§ **REQUEST**:
Copy out the passage on Maitreyabandhu's books word for word, from start to finish.

His book Life With Full Attention: a Practical Course in Mindfulness (2009) is an eight-week course "steeped in ancient spiritual teachings, but aimed squarely at modern, secular readers, who are contending with complicated lives."

==Poetry==
Reviewing his book The Crumb Road (2013) in The Guardian, Sean O'Brien wrote that "Maitreyabandhu is interesting for being one who notices, and for the care he brings to his observations of people, events, places and memories. But unlike Hardy and most other poets, he is inclined to be self-effacing, even when writing about himself." Also in The Guardian, Carol Rumens described "The Man" from The Crumb Road as "Typically, it's a poem which seems to present a reassuringly ordinary and familiar scenario, while slowly making the reader aware that something unusual is going on."

Reviewing his book Yarn (2015) in the Times Literary Supplement, Frank Lawton wrote: "Composed of four discrete but symbolically linked sections, Yarn embraces the spirit, if not the strict form, of Japanese renga poetry. [. . . ] The book displays an accomplished formal variety, taking in free verse, sonnets, blank verse, dramatic monologues and a series of rather less successful prose poems."

His book After Cézanne (2019) examines the life and work of the post-impressionist painter Paul Cézanne. A sequence of lyric poems by Maitreyabandhu "written in different voices to, about and "as" Cézanne", in chronological order, is interleaved with reproductions of Cezanne's paintings.

§ **INFORMATION SHOWN**:

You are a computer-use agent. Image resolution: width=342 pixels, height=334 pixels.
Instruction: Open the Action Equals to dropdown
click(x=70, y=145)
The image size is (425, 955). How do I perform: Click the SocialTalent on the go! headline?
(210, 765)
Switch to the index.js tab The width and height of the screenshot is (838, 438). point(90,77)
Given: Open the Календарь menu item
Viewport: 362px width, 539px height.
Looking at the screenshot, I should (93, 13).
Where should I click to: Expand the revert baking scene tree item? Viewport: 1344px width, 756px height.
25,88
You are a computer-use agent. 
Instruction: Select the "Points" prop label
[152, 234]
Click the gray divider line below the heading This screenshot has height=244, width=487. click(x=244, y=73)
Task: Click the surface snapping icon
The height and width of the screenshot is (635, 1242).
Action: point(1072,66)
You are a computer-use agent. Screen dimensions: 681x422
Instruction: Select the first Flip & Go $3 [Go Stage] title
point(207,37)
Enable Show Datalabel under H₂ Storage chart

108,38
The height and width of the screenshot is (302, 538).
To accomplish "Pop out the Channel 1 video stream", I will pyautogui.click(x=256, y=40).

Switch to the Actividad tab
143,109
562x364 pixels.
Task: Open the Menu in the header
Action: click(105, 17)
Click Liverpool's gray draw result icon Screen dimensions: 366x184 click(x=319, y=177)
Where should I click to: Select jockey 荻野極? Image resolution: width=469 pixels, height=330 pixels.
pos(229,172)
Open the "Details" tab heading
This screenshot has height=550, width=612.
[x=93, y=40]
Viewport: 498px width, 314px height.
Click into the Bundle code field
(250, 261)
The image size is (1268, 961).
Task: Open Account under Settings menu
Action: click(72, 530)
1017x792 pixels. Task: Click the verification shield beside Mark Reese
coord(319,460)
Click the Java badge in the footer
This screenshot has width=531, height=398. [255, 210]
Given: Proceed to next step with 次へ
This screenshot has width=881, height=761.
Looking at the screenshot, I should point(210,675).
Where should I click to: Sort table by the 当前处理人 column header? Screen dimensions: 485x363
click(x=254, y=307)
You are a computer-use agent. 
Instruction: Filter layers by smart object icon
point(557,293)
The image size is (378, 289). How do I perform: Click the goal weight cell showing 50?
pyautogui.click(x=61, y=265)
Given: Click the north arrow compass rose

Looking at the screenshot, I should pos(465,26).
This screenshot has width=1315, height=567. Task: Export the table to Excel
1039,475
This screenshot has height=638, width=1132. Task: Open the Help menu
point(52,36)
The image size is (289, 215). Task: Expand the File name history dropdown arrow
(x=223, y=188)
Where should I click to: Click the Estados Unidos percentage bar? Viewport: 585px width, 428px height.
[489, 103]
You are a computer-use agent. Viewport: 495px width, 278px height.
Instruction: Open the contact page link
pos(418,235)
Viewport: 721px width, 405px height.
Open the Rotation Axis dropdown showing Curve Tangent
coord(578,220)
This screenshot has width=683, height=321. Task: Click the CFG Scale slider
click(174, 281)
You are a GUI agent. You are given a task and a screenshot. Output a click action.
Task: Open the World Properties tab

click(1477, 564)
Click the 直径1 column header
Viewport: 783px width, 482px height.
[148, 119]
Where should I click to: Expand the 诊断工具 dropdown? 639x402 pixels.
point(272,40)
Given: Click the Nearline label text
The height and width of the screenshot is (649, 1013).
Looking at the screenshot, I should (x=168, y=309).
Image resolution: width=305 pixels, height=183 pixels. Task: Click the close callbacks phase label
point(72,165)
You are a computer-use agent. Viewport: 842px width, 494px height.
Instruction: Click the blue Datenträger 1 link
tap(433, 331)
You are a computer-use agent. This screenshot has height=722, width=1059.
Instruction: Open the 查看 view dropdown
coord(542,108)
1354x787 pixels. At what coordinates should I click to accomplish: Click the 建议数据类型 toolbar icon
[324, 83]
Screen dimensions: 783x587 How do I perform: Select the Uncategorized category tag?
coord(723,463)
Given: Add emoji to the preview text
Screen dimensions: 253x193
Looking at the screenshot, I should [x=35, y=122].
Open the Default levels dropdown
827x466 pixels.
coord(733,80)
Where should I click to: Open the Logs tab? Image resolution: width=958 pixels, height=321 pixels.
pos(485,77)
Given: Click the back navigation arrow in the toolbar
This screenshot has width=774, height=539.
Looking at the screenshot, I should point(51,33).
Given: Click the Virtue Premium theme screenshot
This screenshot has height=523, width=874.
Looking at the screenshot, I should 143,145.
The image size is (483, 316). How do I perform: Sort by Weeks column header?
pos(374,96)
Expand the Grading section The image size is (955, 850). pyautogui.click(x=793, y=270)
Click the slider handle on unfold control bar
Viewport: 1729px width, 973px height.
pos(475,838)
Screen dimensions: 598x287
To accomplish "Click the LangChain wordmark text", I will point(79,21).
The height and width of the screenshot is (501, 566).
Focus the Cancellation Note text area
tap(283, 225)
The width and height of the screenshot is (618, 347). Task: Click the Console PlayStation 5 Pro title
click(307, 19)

§ **TASK OUTPUT**:
His book Life With Full Attention: a Practical Course in Mindfulness (2009) is an eight-week course "steeped in ancient spiritual teachings, but aimed squarely at modern, secular readers, who are contending with complicated lives."

==Poetry==
Reviewing his book The Crumb Road (2013) in The Guardian, Sean O'Brien wrote that "Maitreyabandhu is interesting for being one who notices, and for the care he brings to his observations of people, events, places and memories. But unlike Hardy and most other poets, he is inclined to be self-effacing, even when writing about himself." Also in The Guardian, Carol Rumens described "The Man" from The Crumb Road as "Typically, it's a poem which seems to present a reassuringly ordinary and familiar scenario, while slowly making the reader aware that something unusual is going on."

Reviewing his book Yarn (2015) in the Times Literary Supplement, Frank Lawton wrote: "Composed of four discrete but symbolically linked sections, Yarn embraces the spirit, if not the strict form, of Japanese renga poetry. [. . . ] The book displays an accomplished formal variety, taking in free verse, sonnets, blank verse, dramatic monologues and a series of rather less successful prose poems."

His book After Cézanne (2019) examines the life and work of the post-impressionist painter Paul Cézanne. A sequence of lyric poems by Maitreyabandhu "written in different voices to, about and "as" Cézanne", in chronological order, is interleaved with reproductions of Cezanne's paintings.